◆ What you need to do
Reproduce the listing below line for line, leaving out the pictures.

>> Start Data shown

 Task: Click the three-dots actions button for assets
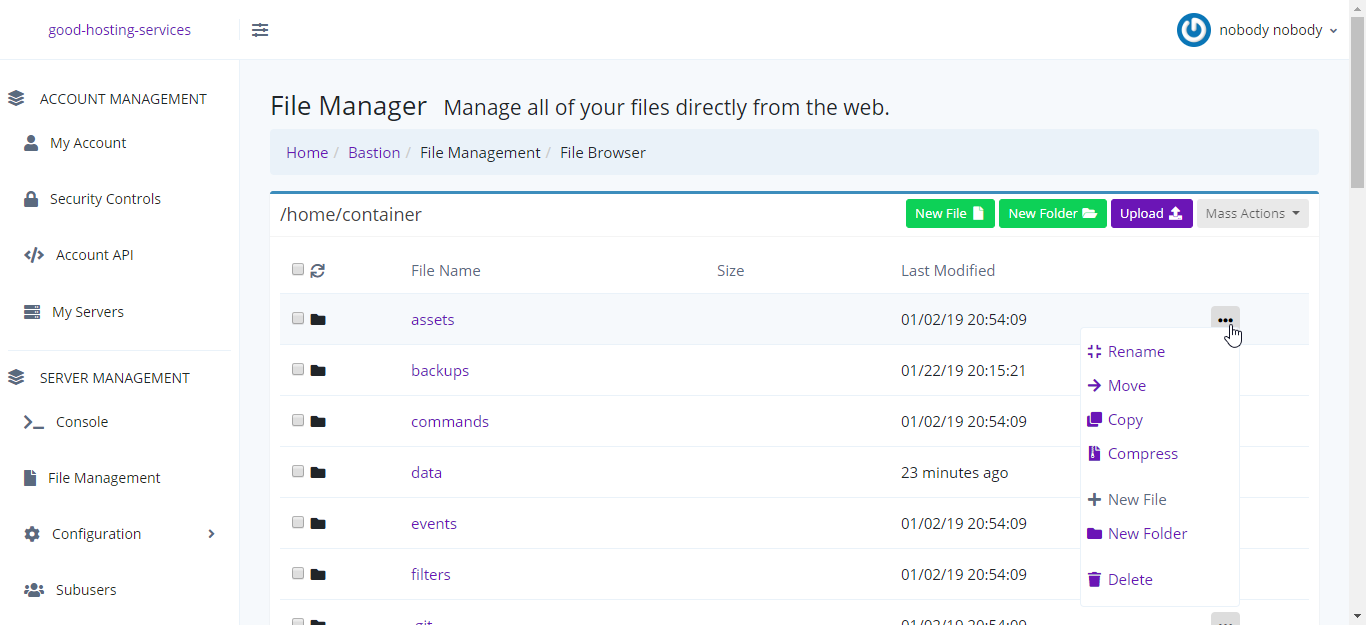tap(1225, 320)
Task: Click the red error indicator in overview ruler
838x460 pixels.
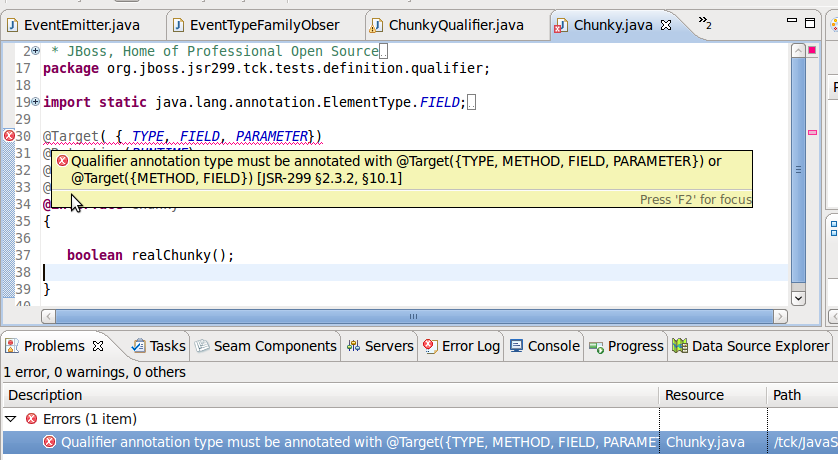Action: pyautogui.click(x=812, y=50)
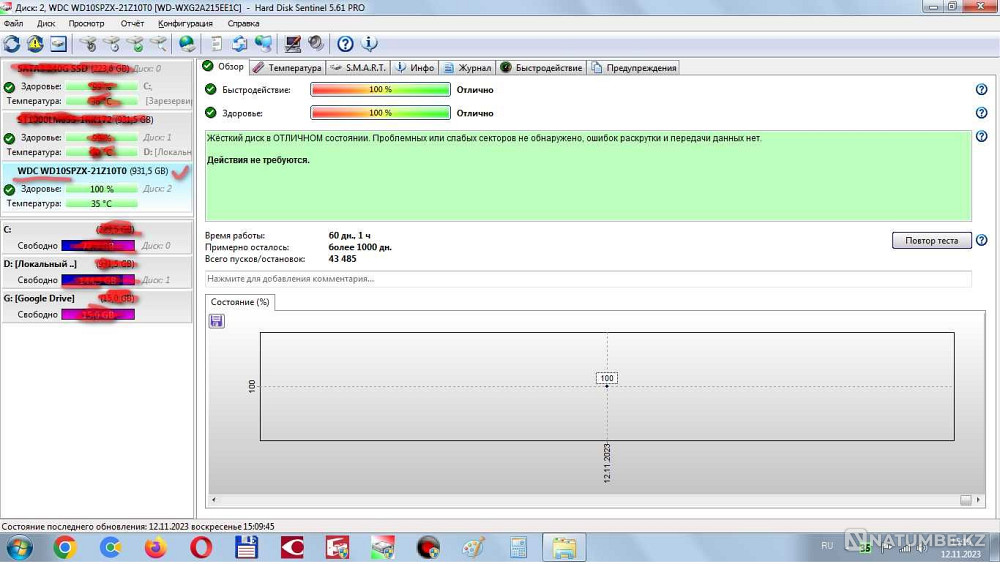
Task: Click the info bubble icon in toolbar
Action: click(369, 43)
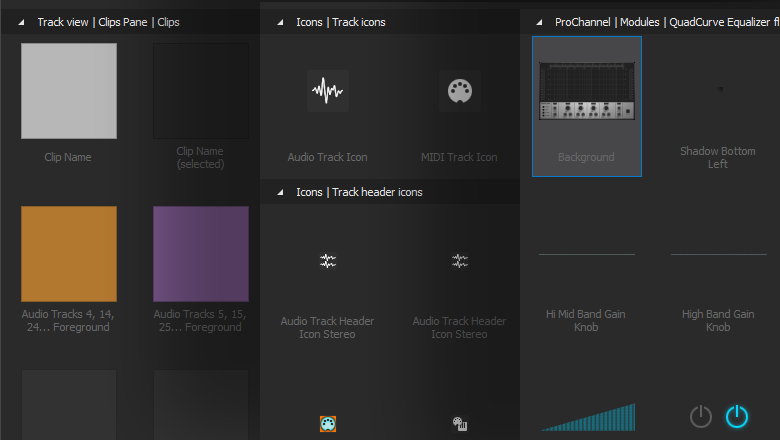Select the orange-framed MIDI connector icon
The height and width of the screenshot is (440, 780).
327,424
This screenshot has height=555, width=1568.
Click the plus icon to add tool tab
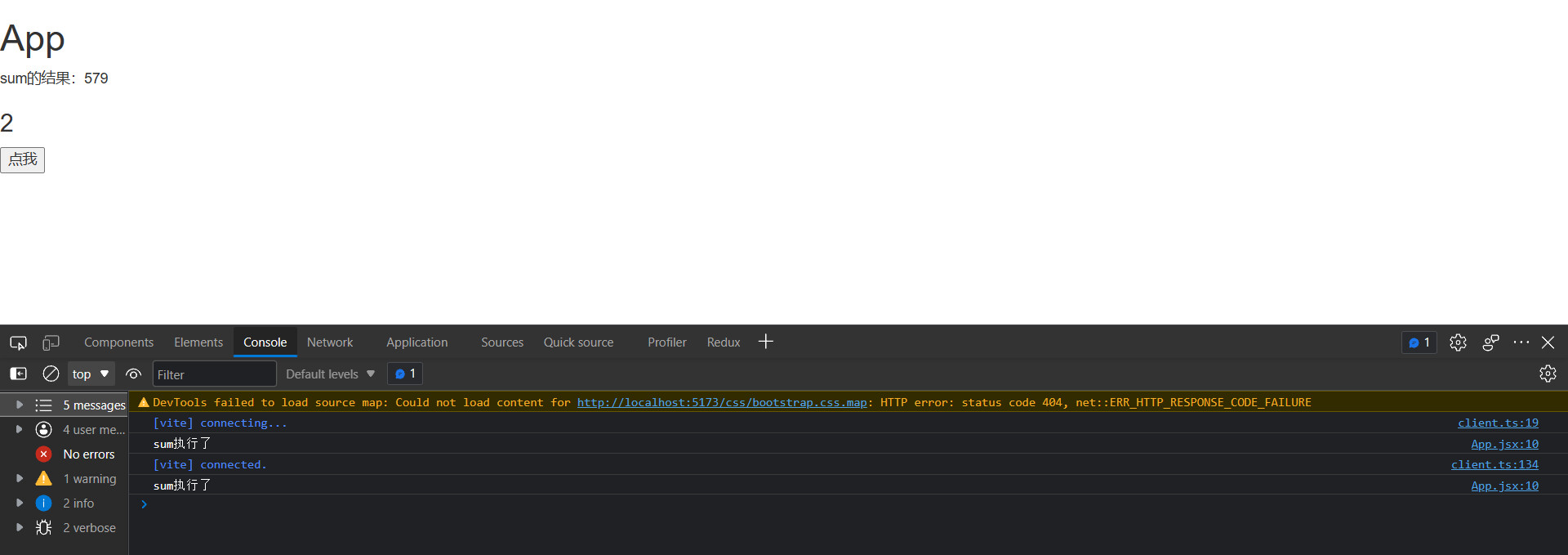point(765,342)
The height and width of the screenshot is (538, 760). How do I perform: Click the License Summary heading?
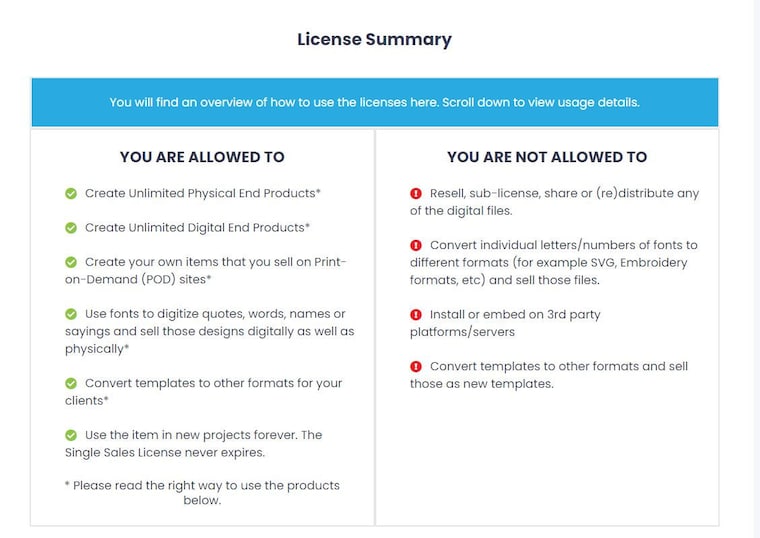pyautogui.click(x=374, y=39)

>> End Data shown

◆ Correct response
 Task: Click the three-dots actions button for assets
tap(1225, 320)
Task: Click the red error indicator in overview ruler
838x460 pixels.
Action: pyautogui.click(x=812, y=50)
Task: Click the info bubble icon in toolbar
Action: click(369, 43)
Select the orange-framed MIDI connector icon
The height and width of the screenshot is (440, 780).
327,424
This screenshot has height=555, width=1568.
Click the plus icon to add tool tab
point(765,342)
The height and width of the screenshot is (538, 760). How do I perform: Click the License Summary heading?
pyautogui.click(x=374, y=39)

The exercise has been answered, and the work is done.